REQUIREMENTS: Report how many lines of the entries below contain the string "value", counting case exactly, and give only the number.

Data entries:
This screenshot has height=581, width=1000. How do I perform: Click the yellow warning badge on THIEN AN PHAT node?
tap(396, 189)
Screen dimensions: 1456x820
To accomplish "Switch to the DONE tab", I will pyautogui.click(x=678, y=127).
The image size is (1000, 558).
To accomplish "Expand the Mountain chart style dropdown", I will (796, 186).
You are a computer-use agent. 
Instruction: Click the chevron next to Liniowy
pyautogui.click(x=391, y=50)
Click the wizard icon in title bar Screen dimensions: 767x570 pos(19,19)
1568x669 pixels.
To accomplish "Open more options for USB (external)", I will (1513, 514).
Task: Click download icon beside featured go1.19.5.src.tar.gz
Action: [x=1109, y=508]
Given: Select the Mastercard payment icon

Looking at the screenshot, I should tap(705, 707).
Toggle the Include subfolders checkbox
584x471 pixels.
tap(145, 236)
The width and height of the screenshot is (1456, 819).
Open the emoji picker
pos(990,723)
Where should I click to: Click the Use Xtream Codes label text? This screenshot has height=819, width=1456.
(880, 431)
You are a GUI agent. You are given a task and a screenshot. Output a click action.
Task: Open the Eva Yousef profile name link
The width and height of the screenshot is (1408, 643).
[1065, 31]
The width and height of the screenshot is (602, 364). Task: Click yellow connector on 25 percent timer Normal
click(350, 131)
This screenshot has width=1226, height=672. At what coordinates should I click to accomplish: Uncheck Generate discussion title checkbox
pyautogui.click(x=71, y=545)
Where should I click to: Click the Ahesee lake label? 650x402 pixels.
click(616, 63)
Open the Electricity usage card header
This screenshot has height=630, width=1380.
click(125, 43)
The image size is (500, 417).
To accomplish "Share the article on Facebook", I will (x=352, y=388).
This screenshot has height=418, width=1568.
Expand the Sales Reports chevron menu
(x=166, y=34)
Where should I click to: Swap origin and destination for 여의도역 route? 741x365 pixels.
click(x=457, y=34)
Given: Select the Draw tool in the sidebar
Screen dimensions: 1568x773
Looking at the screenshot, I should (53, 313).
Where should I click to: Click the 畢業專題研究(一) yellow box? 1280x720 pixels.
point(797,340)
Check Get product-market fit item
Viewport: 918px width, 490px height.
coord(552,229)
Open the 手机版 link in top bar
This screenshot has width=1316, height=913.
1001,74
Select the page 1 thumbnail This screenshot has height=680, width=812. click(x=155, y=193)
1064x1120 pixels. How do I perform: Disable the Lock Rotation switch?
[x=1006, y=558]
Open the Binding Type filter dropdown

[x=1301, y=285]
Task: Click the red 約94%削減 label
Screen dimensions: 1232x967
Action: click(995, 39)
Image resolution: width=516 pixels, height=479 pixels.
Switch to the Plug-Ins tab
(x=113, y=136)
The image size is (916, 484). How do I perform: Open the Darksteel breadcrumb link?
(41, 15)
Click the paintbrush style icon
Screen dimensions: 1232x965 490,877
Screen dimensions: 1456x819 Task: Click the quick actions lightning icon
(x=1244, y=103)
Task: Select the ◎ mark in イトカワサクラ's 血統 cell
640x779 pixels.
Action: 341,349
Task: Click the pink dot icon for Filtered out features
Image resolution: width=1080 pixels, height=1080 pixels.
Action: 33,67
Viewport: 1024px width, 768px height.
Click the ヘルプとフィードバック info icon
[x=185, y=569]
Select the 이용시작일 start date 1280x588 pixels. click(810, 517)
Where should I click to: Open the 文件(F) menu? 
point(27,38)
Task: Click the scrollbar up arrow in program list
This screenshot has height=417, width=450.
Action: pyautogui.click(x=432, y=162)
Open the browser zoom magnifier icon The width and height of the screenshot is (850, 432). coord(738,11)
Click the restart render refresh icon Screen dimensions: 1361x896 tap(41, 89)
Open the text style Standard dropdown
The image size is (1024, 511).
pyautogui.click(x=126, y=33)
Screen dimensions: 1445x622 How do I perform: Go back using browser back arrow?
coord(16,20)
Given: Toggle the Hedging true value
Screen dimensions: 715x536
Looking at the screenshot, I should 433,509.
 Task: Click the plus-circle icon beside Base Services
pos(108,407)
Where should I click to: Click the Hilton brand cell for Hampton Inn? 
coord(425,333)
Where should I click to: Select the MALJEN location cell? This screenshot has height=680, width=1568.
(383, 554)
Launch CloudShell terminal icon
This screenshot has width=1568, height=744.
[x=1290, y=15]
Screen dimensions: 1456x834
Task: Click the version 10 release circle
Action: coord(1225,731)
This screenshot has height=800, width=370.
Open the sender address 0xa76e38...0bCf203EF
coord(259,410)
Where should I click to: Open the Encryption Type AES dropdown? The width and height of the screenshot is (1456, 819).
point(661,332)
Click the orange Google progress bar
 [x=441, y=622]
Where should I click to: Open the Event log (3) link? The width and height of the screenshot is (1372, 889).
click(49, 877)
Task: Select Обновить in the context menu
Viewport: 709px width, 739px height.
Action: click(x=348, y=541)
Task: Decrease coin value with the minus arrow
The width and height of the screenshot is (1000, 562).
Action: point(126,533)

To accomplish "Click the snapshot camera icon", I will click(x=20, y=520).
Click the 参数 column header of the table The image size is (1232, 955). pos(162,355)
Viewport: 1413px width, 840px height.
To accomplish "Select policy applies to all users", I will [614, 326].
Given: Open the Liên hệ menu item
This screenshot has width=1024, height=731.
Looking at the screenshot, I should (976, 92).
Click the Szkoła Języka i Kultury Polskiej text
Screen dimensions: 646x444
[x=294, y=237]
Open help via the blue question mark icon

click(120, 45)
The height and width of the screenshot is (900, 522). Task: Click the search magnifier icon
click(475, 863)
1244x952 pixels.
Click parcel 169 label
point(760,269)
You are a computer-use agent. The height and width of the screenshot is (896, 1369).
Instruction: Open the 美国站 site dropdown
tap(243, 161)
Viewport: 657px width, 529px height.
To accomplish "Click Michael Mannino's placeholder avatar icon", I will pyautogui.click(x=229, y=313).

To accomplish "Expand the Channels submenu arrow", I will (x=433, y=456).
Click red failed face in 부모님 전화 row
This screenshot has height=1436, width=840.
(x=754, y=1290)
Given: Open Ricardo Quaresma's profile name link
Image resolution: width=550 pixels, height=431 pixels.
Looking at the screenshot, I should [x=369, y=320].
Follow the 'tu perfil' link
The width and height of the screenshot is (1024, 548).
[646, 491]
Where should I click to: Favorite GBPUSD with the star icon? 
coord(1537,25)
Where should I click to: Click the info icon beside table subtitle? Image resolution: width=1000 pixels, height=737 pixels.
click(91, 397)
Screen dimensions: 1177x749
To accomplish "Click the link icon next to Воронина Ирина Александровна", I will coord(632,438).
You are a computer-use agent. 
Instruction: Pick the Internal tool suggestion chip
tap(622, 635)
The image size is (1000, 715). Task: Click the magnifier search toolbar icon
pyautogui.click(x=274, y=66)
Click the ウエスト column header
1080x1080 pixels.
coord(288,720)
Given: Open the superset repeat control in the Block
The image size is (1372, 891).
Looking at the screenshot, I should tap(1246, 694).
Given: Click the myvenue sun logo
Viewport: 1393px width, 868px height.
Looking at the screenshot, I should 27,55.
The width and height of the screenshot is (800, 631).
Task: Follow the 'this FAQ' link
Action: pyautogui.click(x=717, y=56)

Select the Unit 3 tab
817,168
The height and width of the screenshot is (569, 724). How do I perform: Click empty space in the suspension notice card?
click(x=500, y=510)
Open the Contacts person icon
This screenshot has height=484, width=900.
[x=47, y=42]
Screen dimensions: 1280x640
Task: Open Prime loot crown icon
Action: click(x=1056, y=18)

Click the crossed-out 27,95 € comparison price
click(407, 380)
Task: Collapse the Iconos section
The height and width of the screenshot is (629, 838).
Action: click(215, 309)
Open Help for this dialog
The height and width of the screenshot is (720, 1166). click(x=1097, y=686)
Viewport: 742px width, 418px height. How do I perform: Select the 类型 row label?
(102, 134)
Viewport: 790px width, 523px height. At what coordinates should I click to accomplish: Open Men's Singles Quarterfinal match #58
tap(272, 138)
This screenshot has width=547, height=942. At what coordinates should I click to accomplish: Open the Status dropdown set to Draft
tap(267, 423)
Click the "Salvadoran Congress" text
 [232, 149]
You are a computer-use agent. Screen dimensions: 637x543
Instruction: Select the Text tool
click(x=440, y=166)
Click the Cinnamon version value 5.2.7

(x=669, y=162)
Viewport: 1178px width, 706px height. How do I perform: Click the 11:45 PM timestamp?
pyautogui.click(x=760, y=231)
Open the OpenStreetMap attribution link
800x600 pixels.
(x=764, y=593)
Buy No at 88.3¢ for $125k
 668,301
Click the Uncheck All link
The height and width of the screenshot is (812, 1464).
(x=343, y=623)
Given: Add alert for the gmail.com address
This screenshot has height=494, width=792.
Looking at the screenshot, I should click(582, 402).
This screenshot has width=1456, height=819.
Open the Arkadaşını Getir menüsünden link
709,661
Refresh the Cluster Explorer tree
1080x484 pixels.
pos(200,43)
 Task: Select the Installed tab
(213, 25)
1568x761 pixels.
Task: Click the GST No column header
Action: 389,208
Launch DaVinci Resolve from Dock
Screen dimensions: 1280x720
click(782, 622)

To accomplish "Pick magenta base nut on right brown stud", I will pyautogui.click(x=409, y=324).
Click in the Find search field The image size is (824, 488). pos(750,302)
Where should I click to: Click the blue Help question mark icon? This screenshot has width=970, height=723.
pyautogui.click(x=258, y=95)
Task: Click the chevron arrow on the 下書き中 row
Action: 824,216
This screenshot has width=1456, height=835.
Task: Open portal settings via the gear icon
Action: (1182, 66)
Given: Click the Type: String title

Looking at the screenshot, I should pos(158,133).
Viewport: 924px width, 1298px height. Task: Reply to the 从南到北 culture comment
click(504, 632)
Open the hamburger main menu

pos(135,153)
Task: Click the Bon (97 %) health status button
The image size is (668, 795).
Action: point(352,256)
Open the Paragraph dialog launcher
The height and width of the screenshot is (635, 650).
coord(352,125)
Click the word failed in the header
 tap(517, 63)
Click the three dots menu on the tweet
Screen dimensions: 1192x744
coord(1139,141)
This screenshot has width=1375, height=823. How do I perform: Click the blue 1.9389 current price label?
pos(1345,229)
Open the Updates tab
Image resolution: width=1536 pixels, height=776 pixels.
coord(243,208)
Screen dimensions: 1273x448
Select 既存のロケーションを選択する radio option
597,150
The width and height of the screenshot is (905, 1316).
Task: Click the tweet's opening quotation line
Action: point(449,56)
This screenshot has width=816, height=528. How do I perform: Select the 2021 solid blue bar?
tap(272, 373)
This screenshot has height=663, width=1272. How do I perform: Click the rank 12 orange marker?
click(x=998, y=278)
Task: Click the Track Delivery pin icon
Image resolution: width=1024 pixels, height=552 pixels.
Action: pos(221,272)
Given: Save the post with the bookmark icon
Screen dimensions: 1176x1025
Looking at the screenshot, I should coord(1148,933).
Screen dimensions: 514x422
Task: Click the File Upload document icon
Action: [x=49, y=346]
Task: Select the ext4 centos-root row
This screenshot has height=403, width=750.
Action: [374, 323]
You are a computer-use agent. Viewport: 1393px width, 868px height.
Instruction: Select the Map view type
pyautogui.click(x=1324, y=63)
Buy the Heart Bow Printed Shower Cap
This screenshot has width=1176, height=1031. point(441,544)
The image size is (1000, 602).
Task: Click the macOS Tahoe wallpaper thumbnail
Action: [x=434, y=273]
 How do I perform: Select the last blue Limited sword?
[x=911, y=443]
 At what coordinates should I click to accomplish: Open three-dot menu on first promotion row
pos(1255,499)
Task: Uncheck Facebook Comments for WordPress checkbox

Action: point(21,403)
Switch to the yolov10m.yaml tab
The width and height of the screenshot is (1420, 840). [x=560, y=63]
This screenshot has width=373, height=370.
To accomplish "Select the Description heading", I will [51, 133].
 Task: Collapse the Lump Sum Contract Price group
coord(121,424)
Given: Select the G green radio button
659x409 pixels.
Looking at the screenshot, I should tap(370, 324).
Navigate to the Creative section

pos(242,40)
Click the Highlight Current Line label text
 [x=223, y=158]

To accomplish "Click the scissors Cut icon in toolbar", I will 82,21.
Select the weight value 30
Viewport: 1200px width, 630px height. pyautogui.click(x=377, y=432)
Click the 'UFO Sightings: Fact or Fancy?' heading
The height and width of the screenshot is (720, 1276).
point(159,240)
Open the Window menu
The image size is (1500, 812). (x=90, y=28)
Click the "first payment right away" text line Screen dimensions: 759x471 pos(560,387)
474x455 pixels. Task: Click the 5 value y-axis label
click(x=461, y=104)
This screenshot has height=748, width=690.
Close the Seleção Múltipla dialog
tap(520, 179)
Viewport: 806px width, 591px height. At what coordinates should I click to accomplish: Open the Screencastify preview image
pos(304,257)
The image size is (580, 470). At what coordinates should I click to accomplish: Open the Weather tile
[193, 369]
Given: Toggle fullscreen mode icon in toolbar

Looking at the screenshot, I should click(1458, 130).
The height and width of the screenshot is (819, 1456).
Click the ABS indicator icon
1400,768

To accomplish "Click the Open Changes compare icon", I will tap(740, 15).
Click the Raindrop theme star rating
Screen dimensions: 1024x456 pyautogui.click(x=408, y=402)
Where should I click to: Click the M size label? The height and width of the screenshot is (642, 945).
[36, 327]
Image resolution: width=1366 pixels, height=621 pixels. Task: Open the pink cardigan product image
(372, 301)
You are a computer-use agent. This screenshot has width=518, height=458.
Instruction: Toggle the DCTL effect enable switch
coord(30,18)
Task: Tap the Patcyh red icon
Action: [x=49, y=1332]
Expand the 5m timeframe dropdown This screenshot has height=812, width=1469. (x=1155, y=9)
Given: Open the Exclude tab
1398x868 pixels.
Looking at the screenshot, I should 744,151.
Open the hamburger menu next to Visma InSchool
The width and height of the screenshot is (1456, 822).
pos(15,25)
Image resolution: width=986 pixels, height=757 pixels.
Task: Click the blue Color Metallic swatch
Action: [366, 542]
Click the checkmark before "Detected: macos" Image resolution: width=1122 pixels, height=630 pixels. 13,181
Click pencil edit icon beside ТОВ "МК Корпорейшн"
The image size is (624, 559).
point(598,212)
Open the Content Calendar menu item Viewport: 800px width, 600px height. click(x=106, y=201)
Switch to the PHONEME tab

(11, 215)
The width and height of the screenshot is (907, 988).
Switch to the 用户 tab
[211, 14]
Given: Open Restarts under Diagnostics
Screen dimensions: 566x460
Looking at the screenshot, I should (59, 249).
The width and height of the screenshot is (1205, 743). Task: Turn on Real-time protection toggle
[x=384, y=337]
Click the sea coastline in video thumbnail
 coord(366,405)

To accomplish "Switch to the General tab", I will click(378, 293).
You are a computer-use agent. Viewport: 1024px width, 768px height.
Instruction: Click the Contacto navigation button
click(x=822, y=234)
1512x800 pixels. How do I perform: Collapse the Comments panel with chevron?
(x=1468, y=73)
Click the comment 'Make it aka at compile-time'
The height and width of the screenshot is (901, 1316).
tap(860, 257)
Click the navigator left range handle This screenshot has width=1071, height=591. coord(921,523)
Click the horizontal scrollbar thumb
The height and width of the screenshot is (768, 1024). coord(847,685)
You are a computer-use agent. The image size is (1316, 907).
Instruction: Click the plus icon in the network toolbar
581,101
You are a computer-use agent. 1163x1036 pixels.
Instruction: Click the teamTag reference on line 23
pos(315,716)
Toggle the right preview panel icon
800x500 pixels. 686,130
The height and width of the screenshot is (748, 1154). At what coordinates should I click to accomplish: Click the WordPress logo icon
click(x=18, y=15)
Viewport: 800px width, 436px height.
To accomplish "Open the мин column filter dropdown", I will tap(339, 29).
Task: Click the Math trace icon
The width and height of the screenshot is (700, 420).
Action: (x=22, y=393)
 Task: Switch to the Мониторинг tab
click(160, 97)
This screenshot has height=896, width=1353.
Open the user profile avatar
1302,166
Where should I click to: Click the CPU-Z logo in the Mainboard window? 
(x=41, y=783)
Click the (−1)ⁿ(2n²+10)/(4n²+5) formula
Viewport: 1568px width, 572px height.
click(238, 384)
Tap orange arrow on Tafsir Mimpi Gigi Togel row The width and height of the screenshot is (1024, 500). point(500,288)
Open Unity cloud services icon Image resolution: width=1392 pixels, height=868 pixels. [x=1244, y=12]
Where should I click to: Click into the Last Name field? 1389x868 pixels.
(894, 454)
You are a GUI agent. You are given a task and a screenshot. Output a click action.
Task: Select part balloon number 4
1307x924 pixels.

SOLUTION TO THIS PROBLEM: 5